The Professional Archaeology specialization for our Master of Arts program prepares students for work in federal and state entities as well as private CRM firms and includes internships at the Midwest Archaeological Center (MWAC). Nearly all of our graduates find jobs in archaeological enterprises.
- Digital Humanities: 3D modeling of historic and pre-historic building, settlements, and artifacts and geo-spatial technologies. Check out the work of some of our students.
- Forensic Anthropology: involves internships and training at the Department of Defense POW/MIA office in Omaha. This well-funded federal unit is largely staffed by forensic anthropologists and is responsible for the recovery of U.S. war dead around the world.

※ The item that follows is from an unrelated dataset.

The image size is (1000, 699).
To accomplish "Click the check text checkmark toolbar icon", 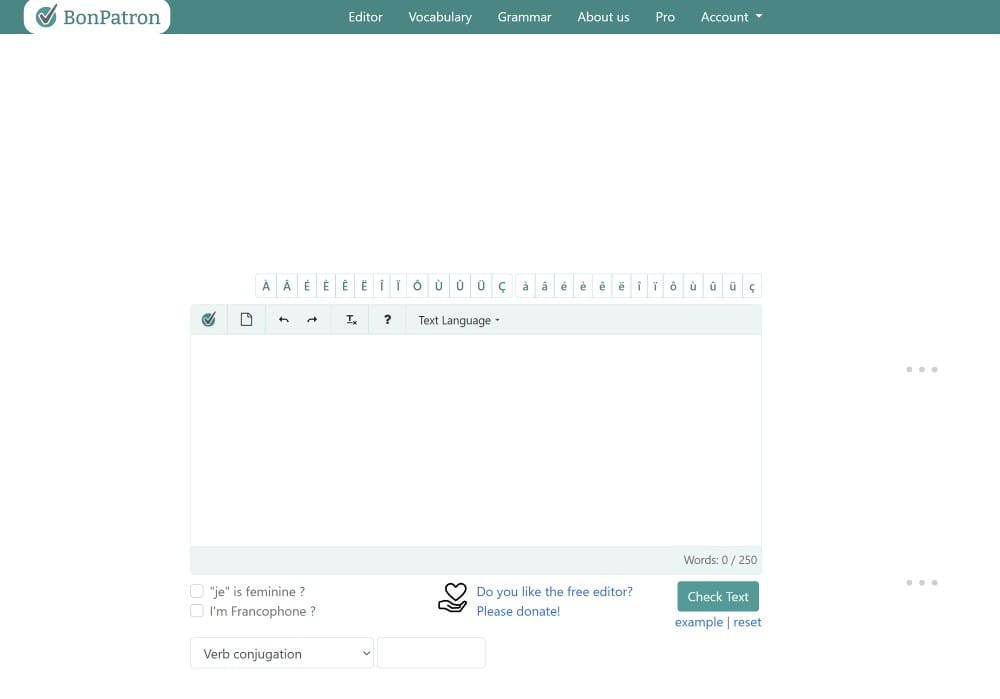I will (209, 320).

Skills in skeletal identification, artifact analysis, and excavation relevant to crime scene investigation and other forensic investigations are taught.
- Museum Studies: a multidisciplinary collaboration designed to prepare graduates for positions in museums and historical societies.

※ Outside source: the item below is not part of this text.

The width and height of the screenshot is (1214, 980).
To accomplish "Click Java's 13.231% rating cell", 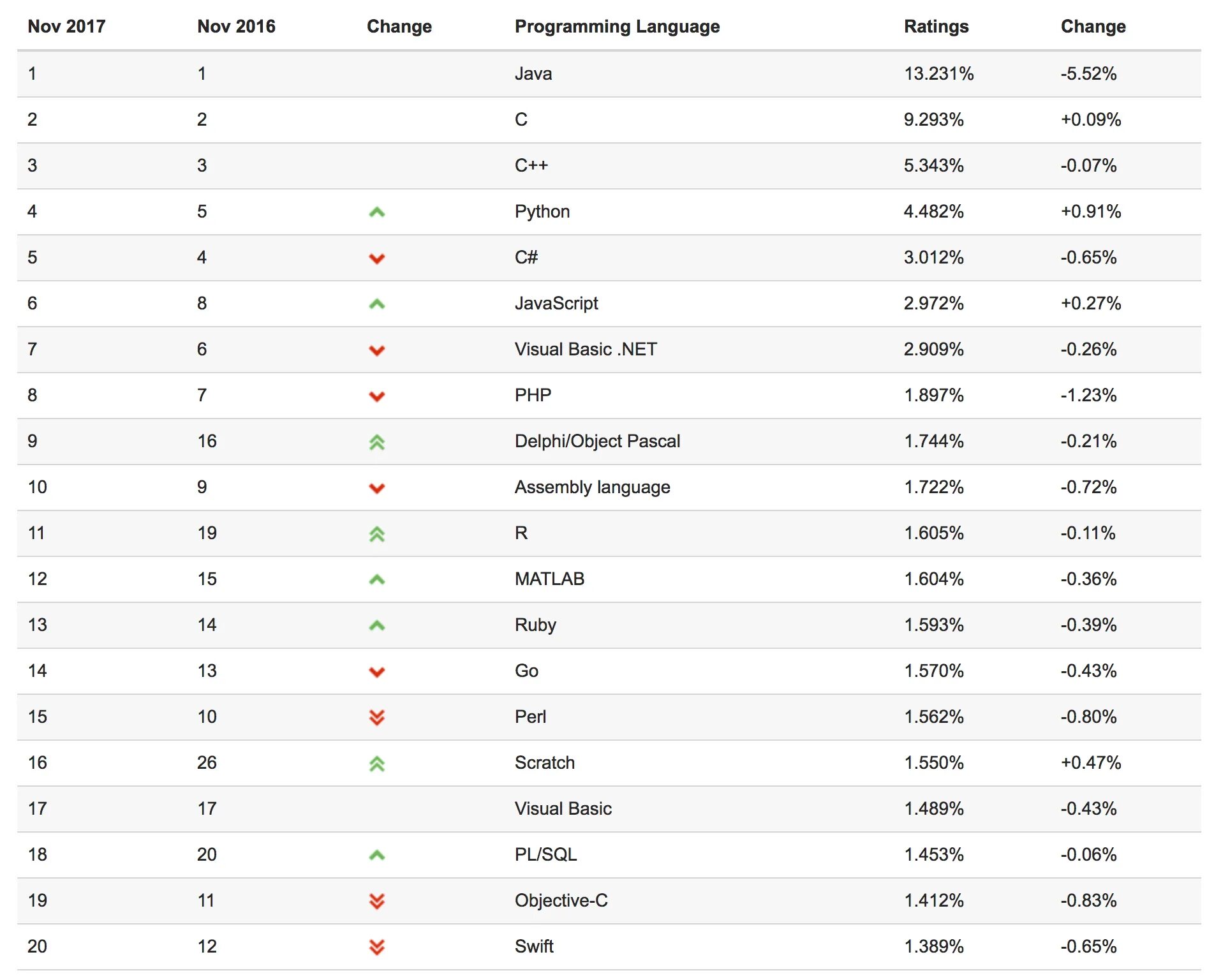I will [x=938, y=73].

The department reviews graduate applications in mid-February for Fall admission.
Statement of Purpose:
A statement detailing your career goals and educational objectives (2-3 double-spaced pages). We look at your writing ability, how focused your interests are, and how much we can help you meet your objectives and goals.
If, for example, you indicate that you wish to study eastern North American archaeology, then we would not admit you since we have no one on staff to supervise such work.
We have no minimum GRE cutoff but use these scores to evaluate your potential performance. Mediocre GRE scores can be compensated for with experience, good grades, glowing letters of reference, and so on.
Transcript of Courses:
We consider your performance in undergraduate classes, especially in anthropology. Students with better grades tend to know what they are good at and have mastered the skills needed to be successful graduate students. Some students may have low grades from their freshman and sophomore years; we expect to see As and Bs in anthropological coursework by their junior year.
If there are gaps or series of withdrawals or incompletes in your academic career, we look for explanations.
Letters of Reference:
Three letters of reference should come from professionals who can speak to your ability to perform graduate level work, such as a professor you partnered with for independent study, senior seminar work, field school, or lab work. A supervisor from work could also be a reference.
Be sure they know you well enough to write you a positive letter, tailored to admission. Provide them with a resume or summary of work and academic experiences.
Why graduate admission is competitive
Our department is small but active. Rather than admitting a higher number of students who would receive less attention, we admit a limited number of students to better support intellectually and perhaps financially.
Additionally, professors suited to particular interests may be on leave or working with other graduate students.